_Exercise_. Exact copies of all the records are the expected output.

*** Opening of Exercise inputs ***

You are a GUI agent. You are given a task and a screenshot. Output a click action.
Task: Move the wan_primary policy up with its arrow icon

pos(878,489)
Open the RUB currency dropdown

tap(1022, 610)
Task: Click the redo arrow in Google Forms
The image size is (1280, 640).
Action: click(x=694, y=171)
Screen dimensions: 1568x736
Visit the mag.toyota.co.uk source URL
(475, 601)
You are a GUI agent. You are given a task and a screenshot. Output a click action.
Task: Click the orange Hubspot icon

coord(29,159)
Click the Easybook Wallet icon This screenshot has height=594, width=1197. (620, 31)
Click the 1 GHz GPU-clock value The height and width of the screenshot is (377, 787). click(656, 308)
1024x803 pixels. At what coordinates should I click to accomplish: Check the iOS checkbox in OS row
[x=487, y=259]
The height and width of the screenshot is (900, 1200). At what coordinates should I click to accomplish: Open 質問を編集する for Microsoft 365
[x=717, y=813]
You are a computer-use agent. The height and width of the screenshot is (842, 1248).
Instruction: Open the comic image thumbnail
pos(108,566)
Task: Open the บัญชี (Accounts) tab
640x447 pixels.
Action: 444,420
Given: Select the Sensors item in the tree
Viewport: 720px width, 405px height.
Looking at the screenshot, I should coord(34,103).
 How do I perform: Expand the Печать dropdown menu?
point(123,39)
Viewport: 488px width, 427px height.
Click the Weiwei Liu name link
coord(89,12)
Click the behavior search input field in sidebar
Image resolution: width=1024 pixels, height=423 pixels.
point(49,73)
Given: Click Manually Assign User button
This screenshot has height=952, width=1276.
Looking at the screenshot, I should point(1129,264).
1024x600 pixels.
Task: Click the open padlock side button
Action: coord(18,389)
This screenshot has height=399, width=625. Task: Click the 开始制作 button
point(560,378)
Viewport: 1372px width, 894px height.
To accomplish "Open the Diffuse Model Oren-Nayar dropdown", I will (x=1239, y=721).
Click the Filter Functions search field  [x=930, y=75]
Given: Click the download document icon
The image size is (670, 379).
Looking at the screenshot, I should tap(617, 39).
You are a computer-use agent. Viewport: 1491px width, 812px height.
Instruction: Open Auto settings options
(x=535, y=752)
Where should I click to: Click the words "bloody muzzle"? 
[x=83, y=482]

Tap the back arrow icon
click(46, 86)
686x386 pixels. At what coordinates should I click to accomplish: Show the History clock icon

*** Close of Exercise inputs ***

_Task result_.
You are a GUI agent. You are given a task and a screenshot. Output a click action.
Task: Move the wan_primary policy up with its arrow icon

pos(878,489)
Open the RUB currency dropdown

tap(1022, 610)
Task: Click the redo arrow in Google Forms
The image size is (1280, 640).
Action: click(x=694, y=171)
Screen dimensions: 1568x736
Visit the mag.toyota.co.uk source URL
(475, 601)
You are a GUI agent. You are given a task and a screenshot. Output a click action.
Task: Click the orange Hubspot icon

coord(29,159)
Click the Easybook Wallet icon This screenshot has height=594, width=1197. (620, 31)
Click the 1 GHz GPU-clock value The height and width of the screenshot is (377, 787). click(656, 308)
1024x803 pixels. At what coordinates should I click to accomplish: Check the iOS checkbox in OS row
[x=487, y=259]
The height and width of the screenshot is (900, 1200). At what coordinates should I click to accomplish: Open 質問を編集する for Microsoft 365
[x=717, y=813]
You are a computer-use agent. The height and width of the screenshot is (842, 1248).
Instruction: Open the comic image thumbnail
pos(108,566)
Task: Open the บัญชี (Accounts) tab
640x447 pixels.
Action: 444,420
Given: Select the Sensors item in the tree
Viewport: 720px width, 405px height.
Looking at the screenshot, I should coord(34,103).
 How do I perform: Expand the Печать dropdown menu?
point(123,39)
Viewport: 488px width, 427px height.
Click the Weiwei Liu name link
coord(89,12)
Click the behavior search input field in sidebar
Image resolution: width=1024 pixels, height=423 pixels.
point(49,73)
Given: Click Manually Assign User button
This screenshot has height=952, width=1276.
Looking at the screenshot, I should point(1129,264).
1024x600 pixels.
Task: Click the open padlock side button
Action: coord(18,389)
This screenshot has height=399, width=625. Task: Click the 开始制作 button
point(560,378)
Viewport: 1372px width, 894px height.
To accomplish "Open the Diffuse Model Oren-Nayar dropdown", I will (x=1239, y=721).
Click the Filter Functions search field  [x=930, y=75]
Given: Click the download document icon
The image size is (670, 379).
Looking at the screenshot, I should tap(617, 39).
You are a computer-use agent. Viewport: 1491px width, 812px height.
Instruction: Open Auto settings options
(x=535, y=752)
Where should I click to: Click the words "bloody muzzle"? 
[x=83, y=482]

Tap the back arrow icon
click(46, 86)
686x386 pixels. At what coordinates should I click to accomplish: Show the History clock icon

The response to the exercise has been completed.